I see the woman as having little in the way of worldly goods and influence and much in the way of shame and regret.  She is the one in Jesus’ parable who has the greater debt and is completely grateful to have it be forgiven.  Her response is unconditional love for the one who forgave her sins. 

So, where and who are we in the story?  I know where I am.  I’m the one whispering my judgment with anyone who will hear me about how appalled I am at the woman’s presence and at her overtly intimate actions.  I’m also wondering where Jesus’ boundaries are in letting the woman care for him so extravagantly and so publicly. 

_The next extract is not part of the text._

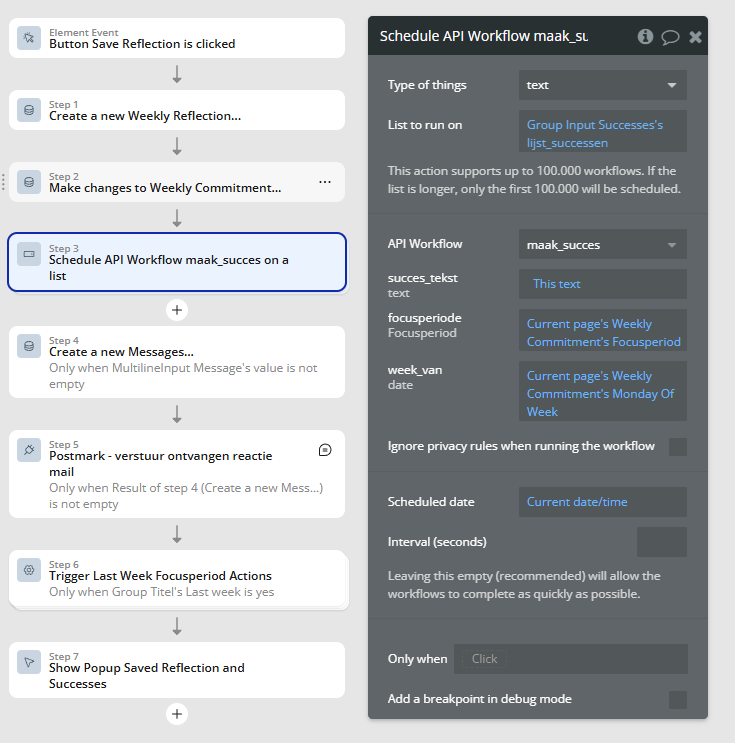Open the three-dot menu on Step 2

[x=325, y=182]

Yet if I stepped back a moment and viewed the scene as if it had been captured on canvas and hanging on the wall of museum somewhere, I think I would be struck by the beauty of it, the naturalness of it and the pure love that emanates from it.  What complicates the scene is not what is actually happening, but that it is happening with such blatant disrespect for social customs and propriety. 

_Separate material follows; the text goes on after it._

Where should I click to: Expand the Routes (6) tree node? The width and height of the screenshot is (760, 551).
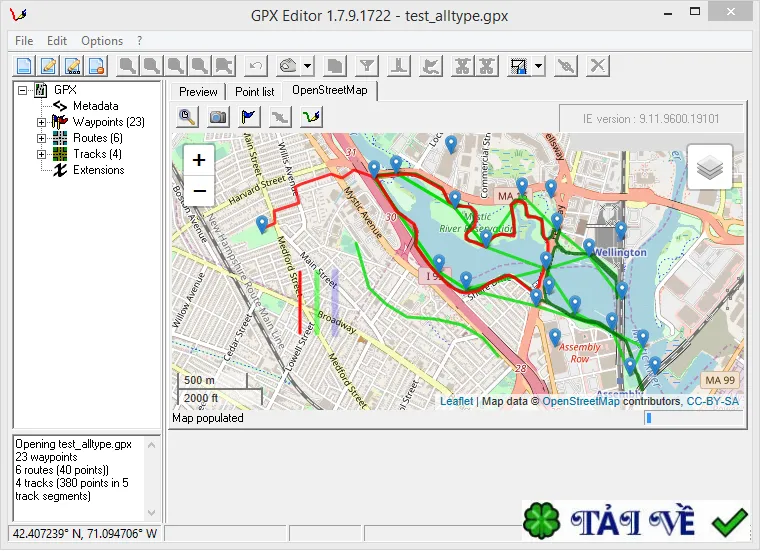(x=42, y=138)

Jesus didn’t care about social customs and propriety.  He cared about love – unconditional love – and modeling that love in every situation in which he found himself.

 He also showed that the gift of forgiveness comes with that love whether we think we deserve it or not or whether we think we need it or not. 

For a few weeks, now, we have been hearing about Jesus’ travels and the people he encounters in need of forgiveness and healing: the healing of a powerful Roman soldier’s powerless slave; the healing and raising to life of a powerless, suffering widow’s only son; and today, the forgiveness of a scorned and shamed woman.  As one commentary puts it: “Jesus casts an ever-widening net to catch the people of God.  And in doing so, he changes the rules of the game” (David L. Bartlett, Barbara Brown Taylor, editors, Louisville: WJK Press Feasting on the Word, Year C, Volume 3, p 143). 

And changing the rules of the game is precisely what increased the anxiety level of the people around Jesus and what got him into so much trouble and it continues to happen.  We hardly know what to do other than be critical when those rules are broken.  We hardly know what to do with extravagant love or the power of forgiveness when it is right in front of us and has Jesus’ name all over it.  And that’s perhaps the real shame of this morning’s story.